A China-centric gold developer says China's consumer price inflation is understated and real estate developers will melt down if the nation's banks step away from largely vacant offices, subdivisions and warehouses.

The informed warning is good for gold and a wake-up call for soaring housing and commercial real estate prices in China.

Jim Moore of Inter-Citic Minerals (ICI in Canada and ICMTF in the U.S.) gave his forecast before word of declining home prices in many China cities hit the business wire today.

Moore explained to a group of professional investors how rising gold demand, negative real interest rates and tens of billions of dollars of China cash seeking producers will boost mineral resource juniors that have suffered since the 2008 mortgage debt disaster.

Moore on Offense in California

The buying of mineral juniors has barely begun, in other words. "We have billionaire families as shareholders and we know the desire to purchase legitimate minerals projects in Asia is intense, " says Moore. "China is resource depleted. There is almost no exploration in the country at all."

China, says Moore, a longtime businessman active in Russia and China and based with his company just outside Toronto, "is on the bid."

Moore is a former college football player who still looks the part. He finds himself and his seven-years-and-running Inter-Citic team in China tending their Dachang Gold Project every six weeks. "Gold is in demand like it never has been; even the Beijing airport sells it. At the same time, most new gold projects are years off, at best. There is no project pipeline."

One independent summary of undeveloped gold projects in China puts Inter-Citic at the top end in terms of its measured and Indicated gold at Dachang: some 1.9 million ounces (Moz). Much of it is found in holes less than 150 meters (m) deep.

China, the world's largest producer of gold, still must import bullion to meet consumers' financial demand. Fabrication for jewelry is also rising steadily as supplies drop.

I have time for Moore in my portfolio of trends. Moore was spot-on almost three years ago when I first met him and heard the Inter-Citic tale: a 3.8Moz gold resource, high-grade, bioleachable, in far western China.
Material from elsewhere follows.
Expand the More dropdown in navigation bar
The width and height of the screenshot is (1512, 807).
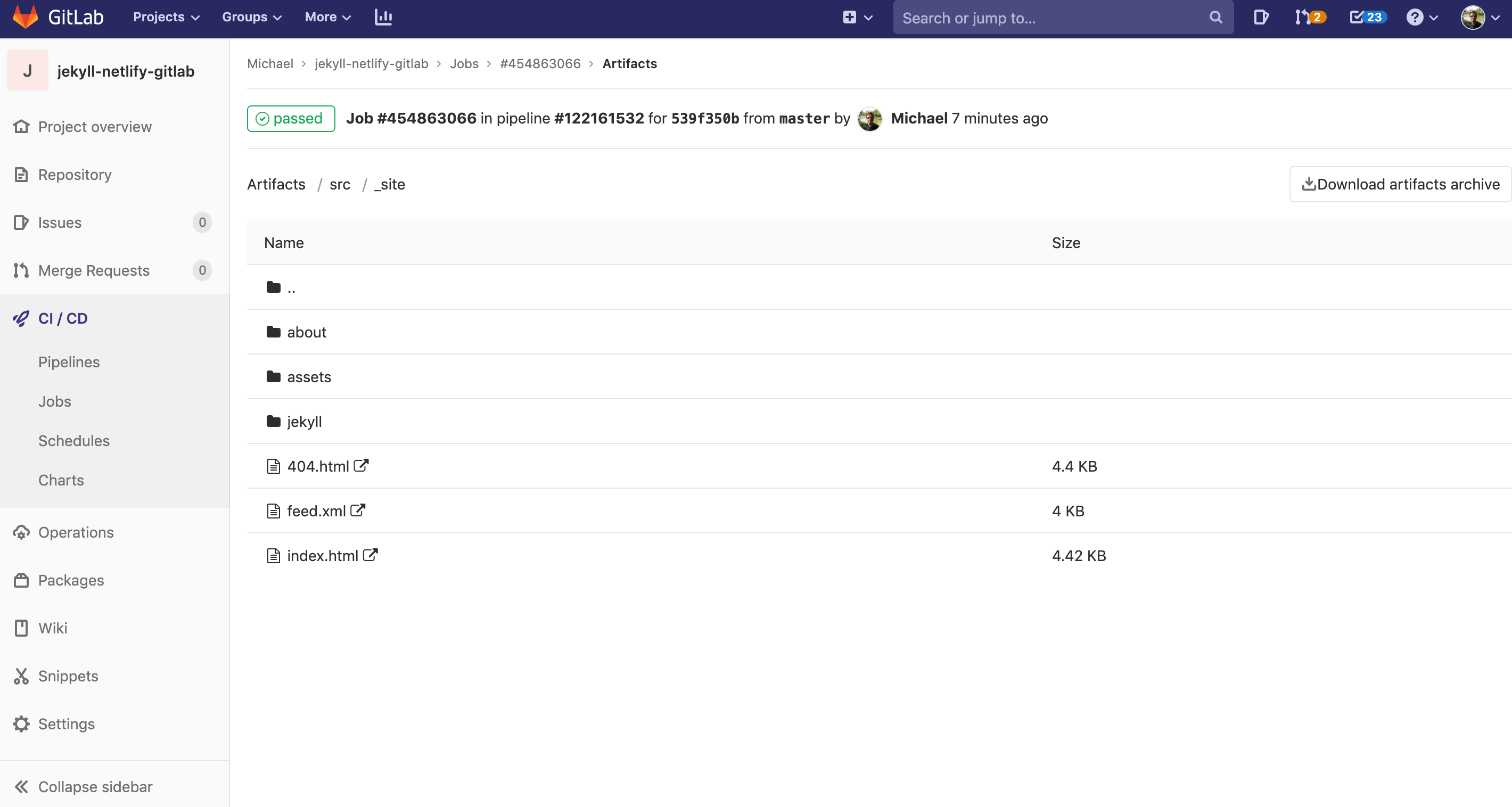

At the time, in New Orleans, he predicted Inter-Citic Minerals would hook up with influential China investors, in addition to the Hong Kong and Macau families already owning Inter-Citic's Canada-traded shares.

That happened in summer 2010, when Zijin Group, China's largest gold miner and third largest copper producer, took 17% of Inter-Citic in an equity placement. The investment came at a 38% premium to ICI shares at the time. Zijin is prohibited from making a bid for Inter-Citic under that placement deal until next month, April, after a standstill pact expires.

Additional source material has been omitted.